Judge Brent Stewart accepted the joint recommendation from the prosecution and defence lawyers in Tuesday’s sentencing.

In December 2015, Douglas was charged with six counts of fraud over $5,000, three counts of theft over $5,000 and three counts of forgery.

This past February, Douglas pleaded guilty to two forgery charges related to falsified documentation as part of mortgage applications on two Winnipeg properties. The Crown stayed the 10 other charges.

Crown lawyer Peter Edgett told CBC News the staying of charges was in part related to new information that came to light that scuttled the likelihood of conviction on two of the original charges. Other charges were stayed as part of a plea bargain, he said.

In 2016, Douglas was permanently barred from being a real estate broker by the Manitoba Securities Commission after he was found guilty of fraud by their internal review board under the Mortgage Brokers Act and the Real Estate Brokers Act.

He was slapped with a $60,000 penalty and required to reimburse the commission for $21,000 in costs.

One of the original complainants against Douglas says she is appalled that so many charges were dropped.

“You can get away with lying and forging and stealing and fraud because nothing too serious is going to happen to you once the legal system gets involved,” Angie Zubrin told CBC News. She says she and her husband lost thousands in a deal with Douglas.

“What really has been swept under the rug here are all the other people and families who were caught up in David Douglas’s spider web of deception and lies,” she said.

“Justice has definitely not been served.”

Search warrant challenged

While the court proceedings related to the mortgage document forgery played out, Douglas launched a charter challenge over the manner in which a search warrant was executed.

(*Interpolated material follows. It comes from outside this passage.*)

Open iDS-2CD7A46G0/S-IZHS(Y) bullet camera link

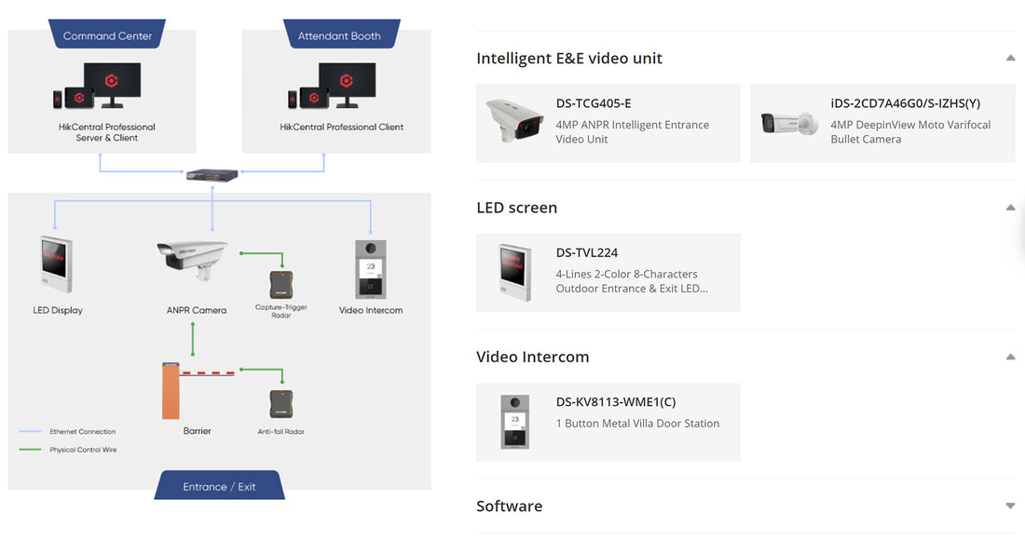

As part of the original mortgage fraud investigation, the RCMP obtained warrants to search Douglas’s home and place of work.

The warrant authorized the seizure of, among other things, “legal correspondence,” which Douglas argued was protected under solicitor-client privilege.

Court documents show the appeal court agreed with this argument in 2017 and struck out the wording related to legal documents from the warrants.

That forced RCMP to return those specific documents to Douglas and prohibited officers from disclosing or using their knowledge of the contents of those privileged documents as part of their investigation.

The Crown said that caused lengthy delays in bringing the case to an end.